- [CHALLENGE]:
Copy every one of the records below word for word, but leave out the pictures.

Records for locating described items
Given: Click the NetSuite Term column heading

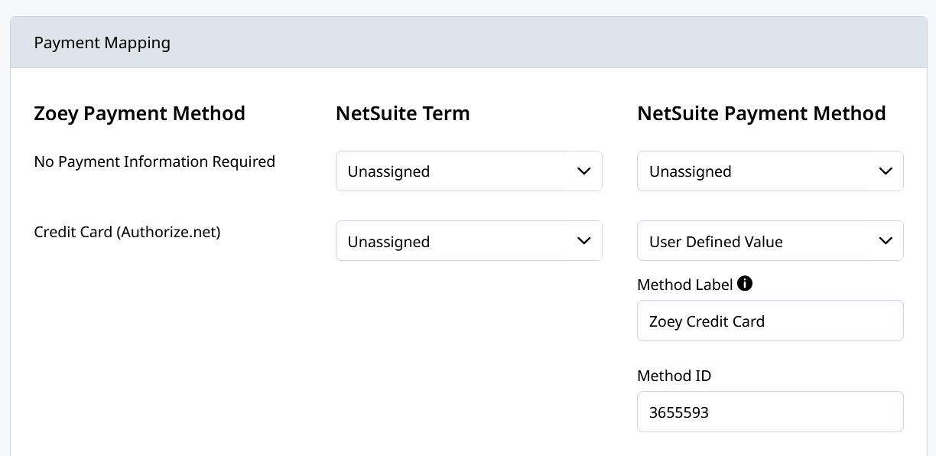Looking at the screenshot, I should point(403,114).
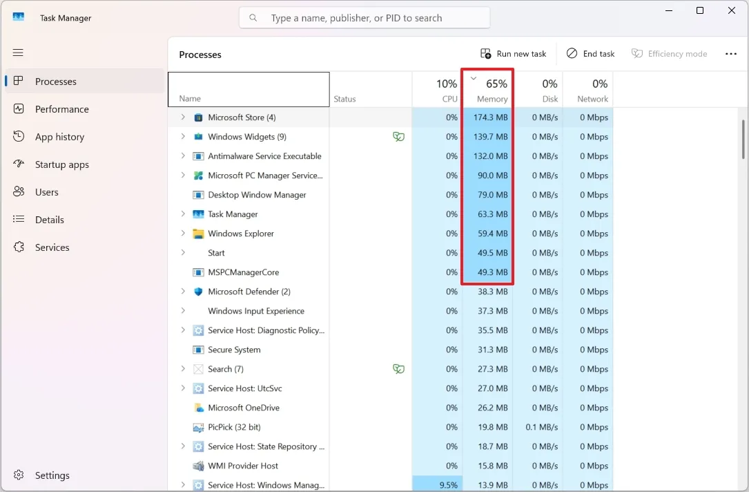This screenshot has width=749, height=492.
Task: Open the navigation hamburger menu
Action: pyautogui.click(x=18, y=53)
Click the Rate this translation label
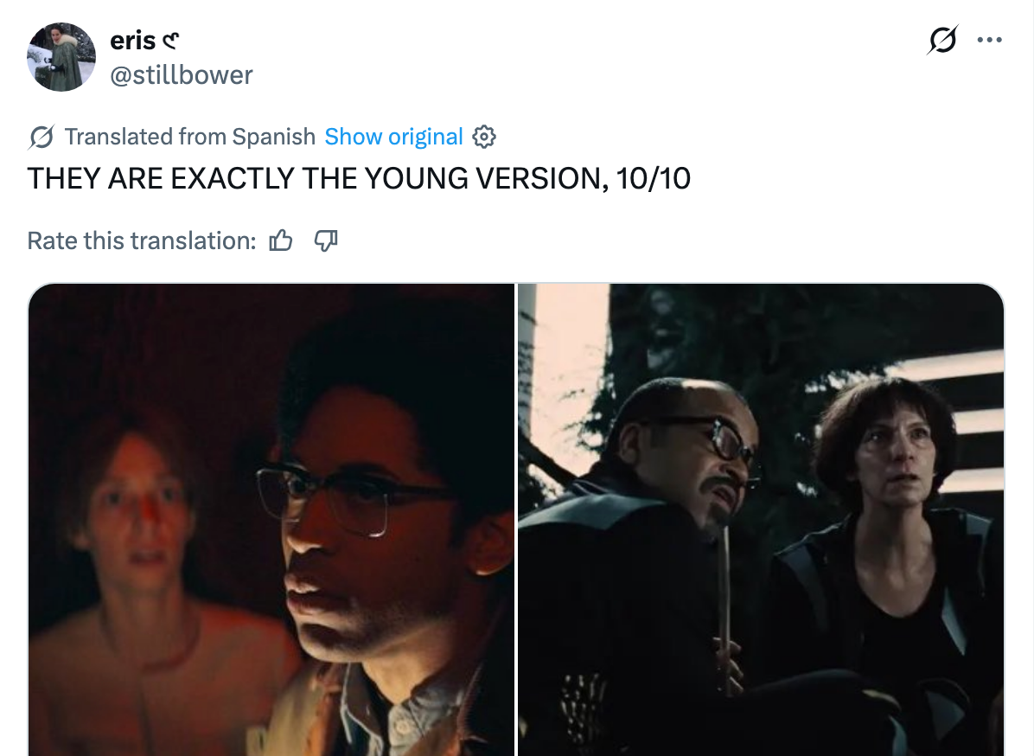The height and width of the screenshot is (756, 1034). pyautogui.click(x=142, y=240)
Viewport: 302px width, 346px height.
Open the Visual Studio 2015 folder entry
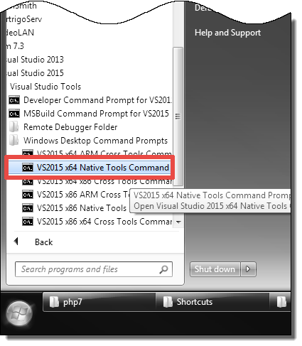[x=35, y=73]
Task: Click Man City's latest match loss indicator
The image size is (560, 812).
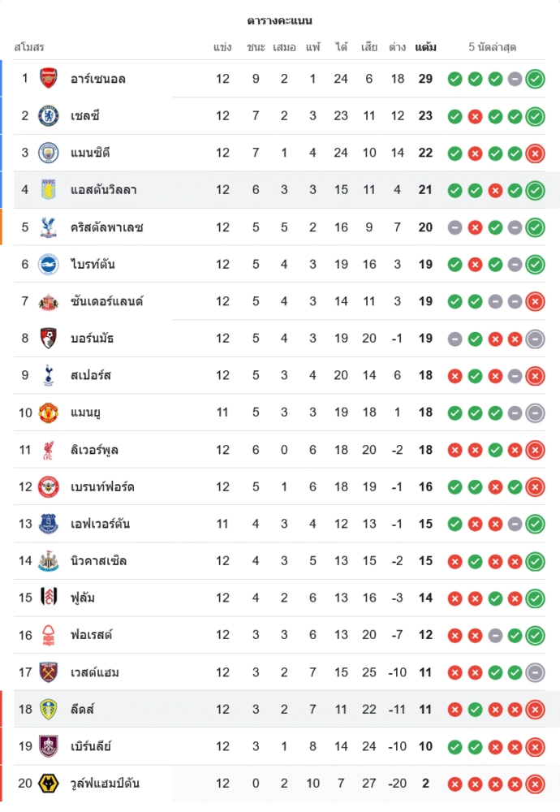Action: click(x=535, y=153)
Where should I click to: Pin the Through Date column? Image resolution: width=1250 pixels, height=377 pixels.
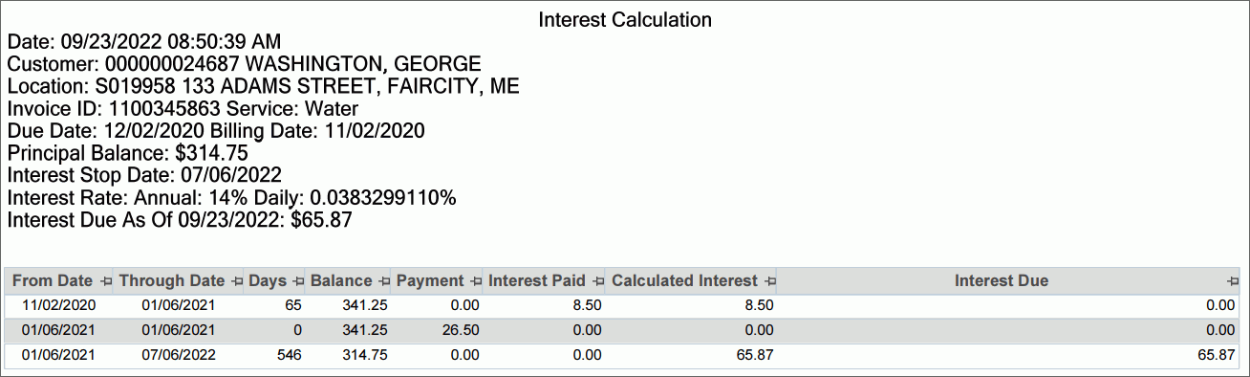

- [EXPECTED ANSWER]:
Given: Click the NetSuite Term column heading

Looking at the screenshot, I should point(403,114).
This screenshot has width=749, height=492.
Task: Open the navigation hamburger menu
Action: pyautogui.click(x=18, y=53)
Click the Rate this translation label
The height and width of the screenshot is (756, 1034). pyautogui.click(x=142, y=240)
Viewport: 302px width, 346px height.
Open the Visual Studio 2015 folder entry
[x=35, y=73]
Task: Click Man City's latest match loss indicator
The image size is (560, 812).
Action: click(x=535, y=153)
Where should I click to: Pin the Through Date column? Image resolution: width=1250 pixels, height=377 pixels.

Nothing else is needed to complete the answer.